Passage shown |

First, Samuel, I don't think "inexperienced" is the issue so much as untaught.
Well said, though I still feel experience and having gotten it wrong helps you see where all the strings are attached. You do make a point, though, and I think City of Heroes' Doc Aoen era content shows precisely this problem of being untaught, or rather unguided. I don't think the Doc was a bad writer, but I do think he had very little experience in how his stories affect his audience, and because of Matt Miller's policy of "let the writers write whatever they want," nobody was there to reality-check his writing. Nobody butted into his job to ask "Are you sure this is a good idea?" or ask "OK, why are you going down this way?" Nobody made him think about what he's doing and ask the hard questions, nobody told him his baby was ugly. And I'm not saying his baby IS ugly, but that being told so is valuable. It forces you to defend your baby, and it forces you to fix your baby.
I myself have been writing for many years now, and I can tell you one thing for a fact - nothing, but NOTHING, is as valuable as a person who's read your story and wants discuss it with you. Nothing as valuable as a person who gives you feedback on both the good and the bad. This sort of guidance is what experience is born from, because it teaches a writer what he can and can't do, how he can do what he can do better and how he can avoid doing what he can't do more covertly. I, for instance, can't write love scenes to save my life. Just can't, I'm shit at it. The very few times I've painted myself in a corner of having to write one, I've found outs to skim over it, because I'm trash at the things. Fair's fair.

Goal a |
Copy the lines of the records starting at the line containing "Task: Select the size 40 cell" and ending at the line containing "Action: coord(672,91)", leaving out the pictures.
The text and the records that follow it were taken from separate sources.

Given data |
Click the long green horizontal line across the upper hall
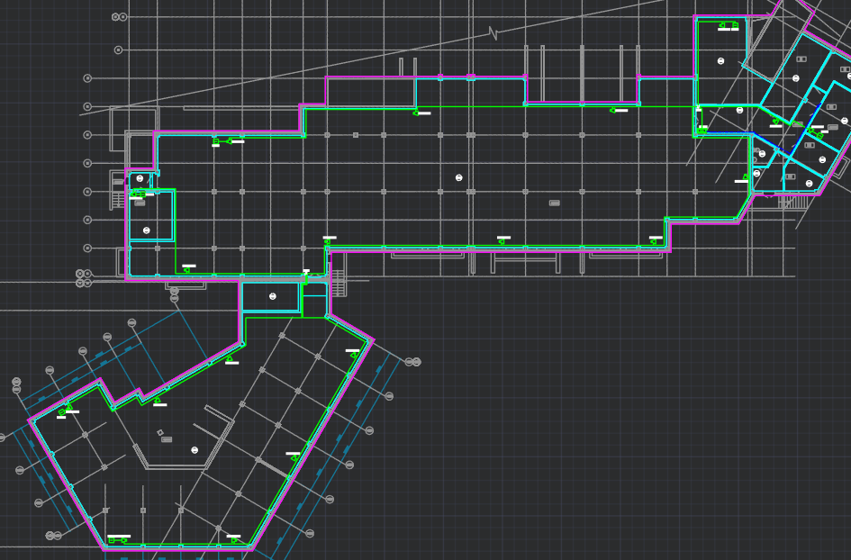540,107
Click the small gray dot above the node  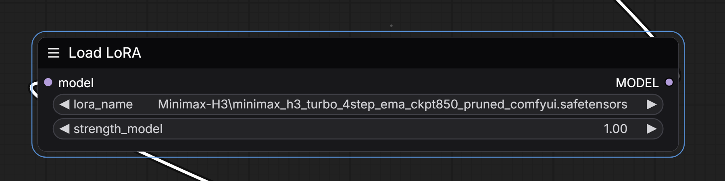pos(391,25)
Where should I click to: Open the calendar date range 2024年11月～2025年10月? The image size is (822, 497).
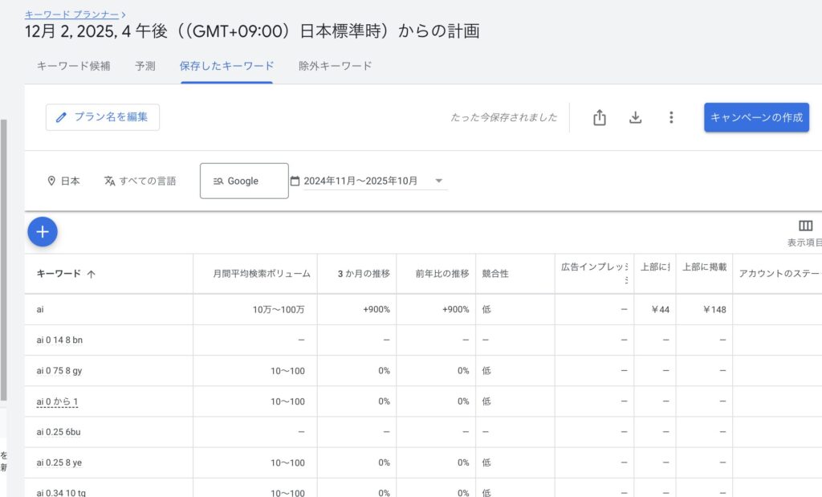click(x=360, y=181)
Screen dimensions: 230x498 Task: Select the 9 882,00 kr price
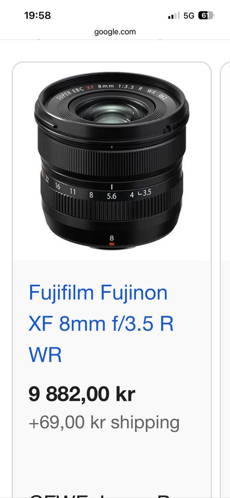[x=82, y=394]
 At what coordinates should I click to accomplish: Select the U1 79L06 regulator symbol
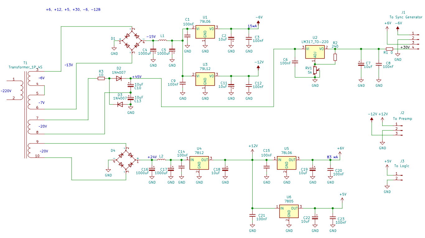(205, 31)
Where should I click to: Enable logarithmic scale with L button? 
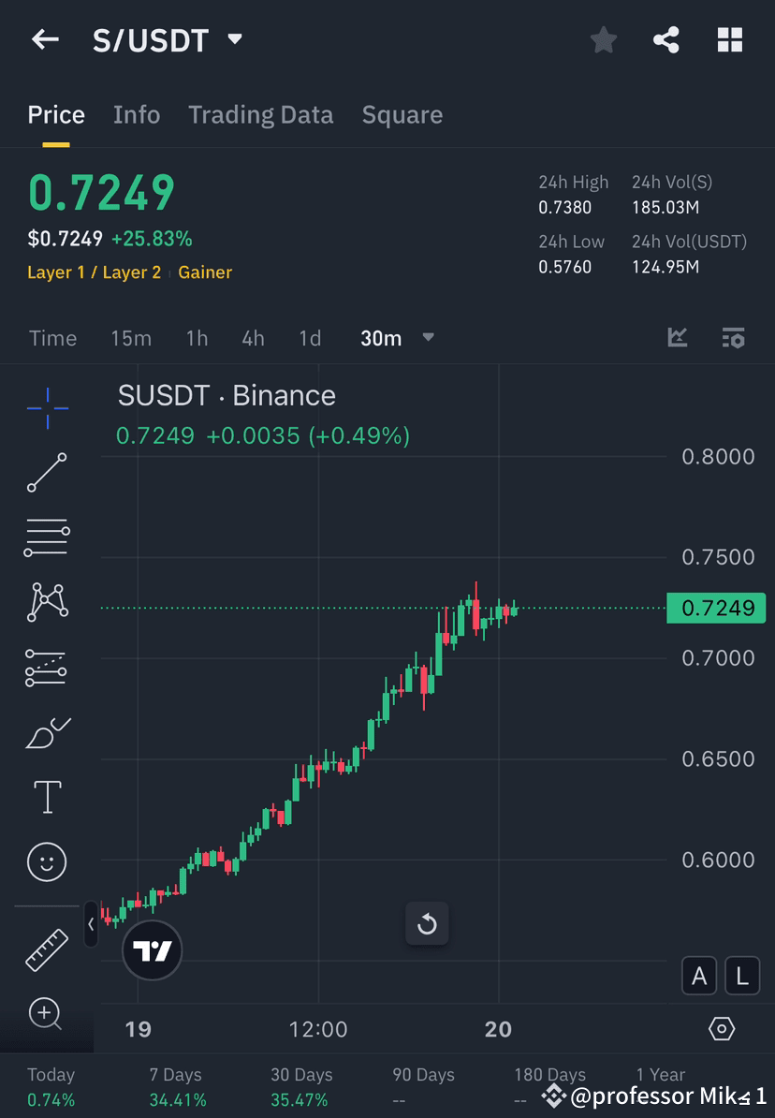[x=742, y=976]
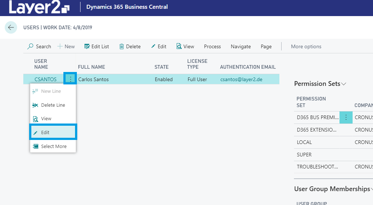Viewport: 373px width, 205px height.
Task: Click the View icon in toolbar
Action: pos(179,46)
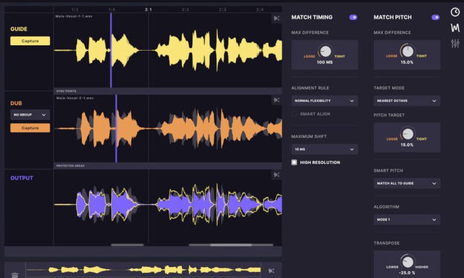Open the No Group dropdown under Dub
The height and width of the screenshot is (278, 464).
[30, 115]
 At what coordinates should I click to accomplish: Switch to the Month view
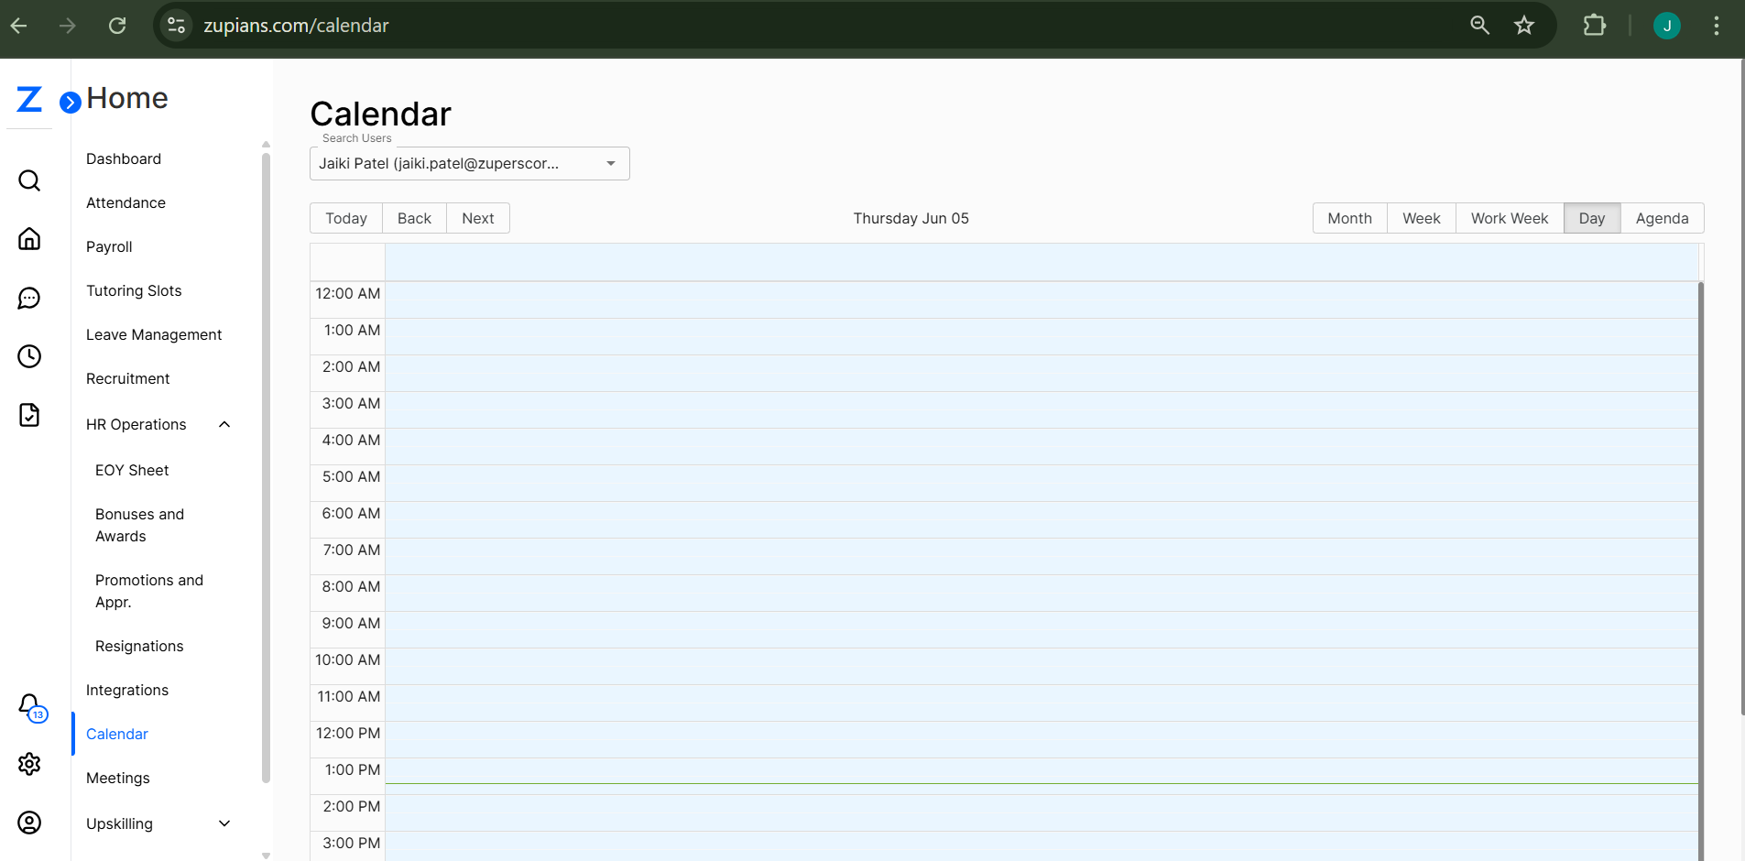click(x=1348, y=218)
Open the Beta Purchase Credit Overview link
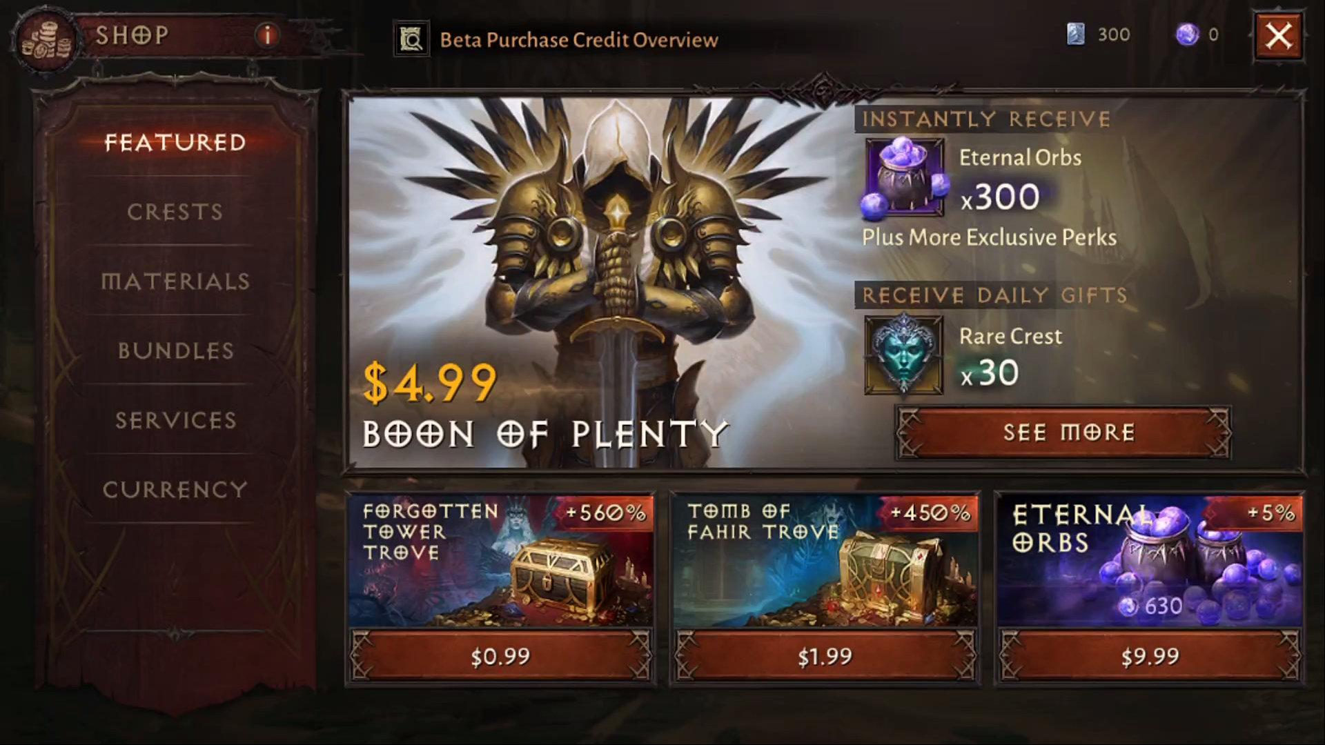The image size is (1325, 745). 579,40
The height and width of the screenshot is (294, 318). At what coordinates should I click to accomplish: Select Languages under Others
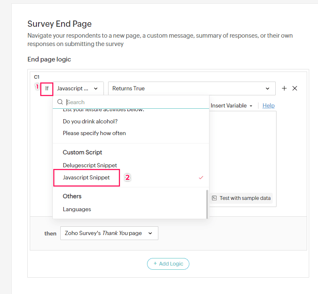pyautogui.click(x=77, y=209)

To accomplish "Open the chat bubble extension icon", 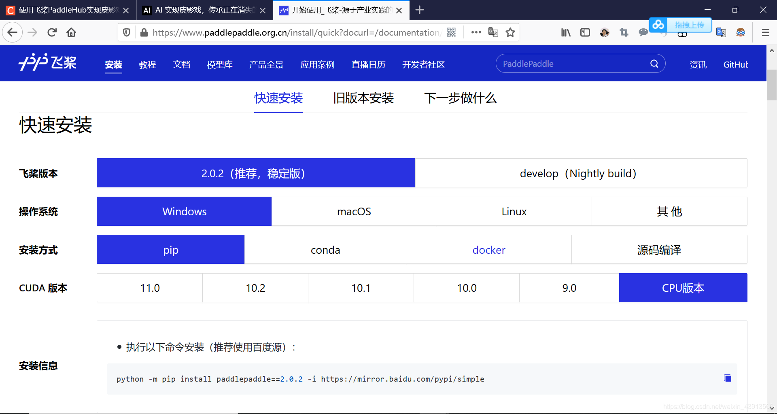I will [x=643, y=32].
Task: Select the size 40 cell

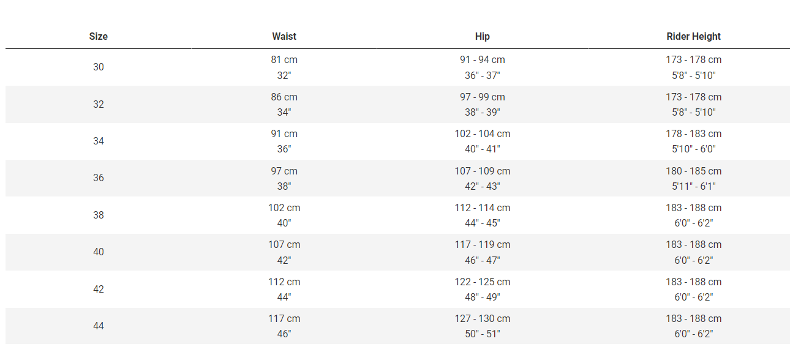Action: [x=99, y=252]
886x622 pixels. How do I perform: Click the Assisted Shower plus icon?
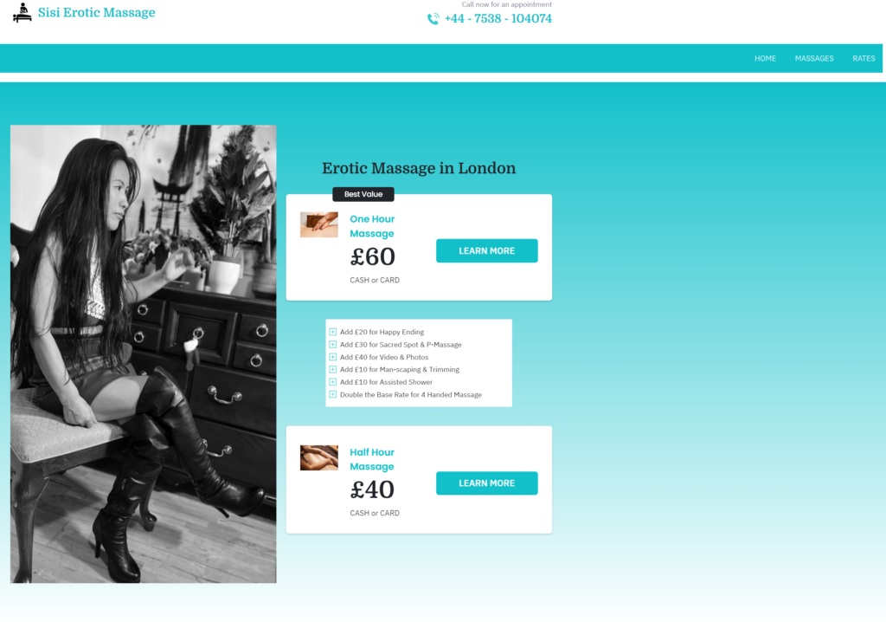click(x=333, y=382)
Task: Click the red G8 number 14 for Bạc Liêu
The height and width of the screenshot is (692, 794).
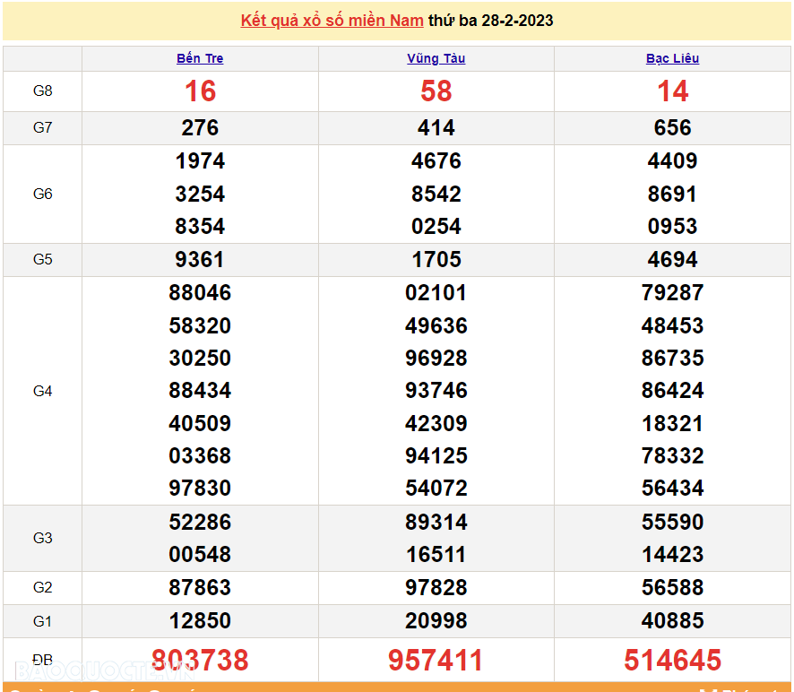Action: coord(672,91)
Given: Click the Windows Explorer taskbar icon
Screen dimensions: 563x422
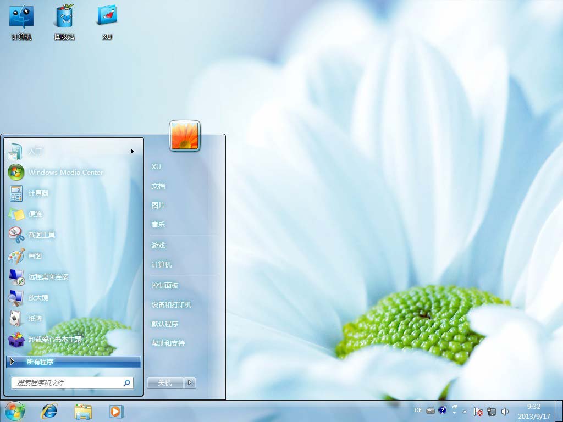Looking at the screenshot, I should [x=83, y=411].
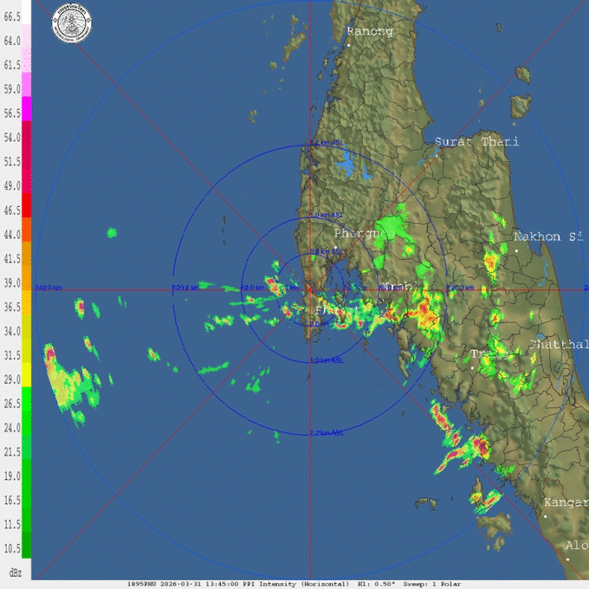Click the Trang city marker dot
Viewport: 589px width, 589px height.
[472, 367]
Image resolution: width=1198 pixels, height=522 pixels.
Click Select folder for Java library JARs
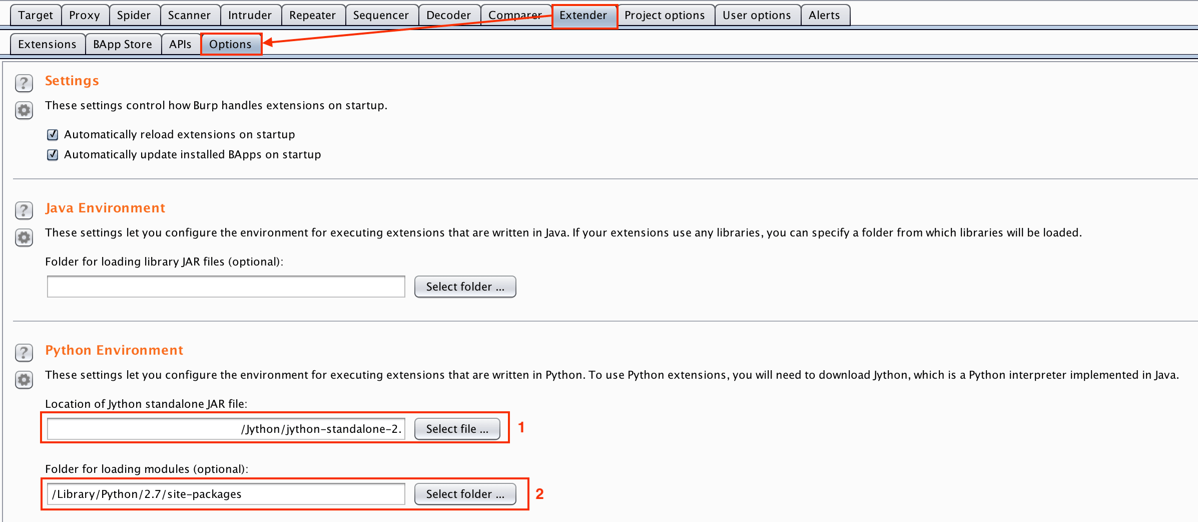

Goal b |
Repeat the passage from the text about writing feedback starting at "Well said, though" and ending at "fix your baby.".

Correct response a |
Task: Select the size 40 cell

Action: [x=99, y=252]
886x622 pixels. How do I perform: Click the Assisted Shower plus icon?
click(x=333, y=382)
Task: Click the red G8 number 14 for Bạc Liêu
The height and width of the screenshot is (692, 794).
Action: coord(672,91)

Correct response b |
Well said, though I still feel experience and having gotten it wrong helps you see where all the strings are attached. You do make a point, though, and I think City of Heroes' Doc Aoen era content shows precisely this problem of being untaught, or rather unguided. I don't think the Doc was a bad writer, but I do think he had very little experience in how his stories affect his audience, and because of Matt Miller's policy of "let the writers write whatever they want," nobody was there to reality-check his writing. Nobody butted into his job to ask "Are you sure this is a good idea?" or ask "OK, why are you going down this way?" Nobody made him think about what he's doing and ask the hard questions, nobody told him his baby was ugly. And I'm not saying his baby IS ugly, but that being told so is valuable. It forces you to defend your baby, and it forces you to fix your baby.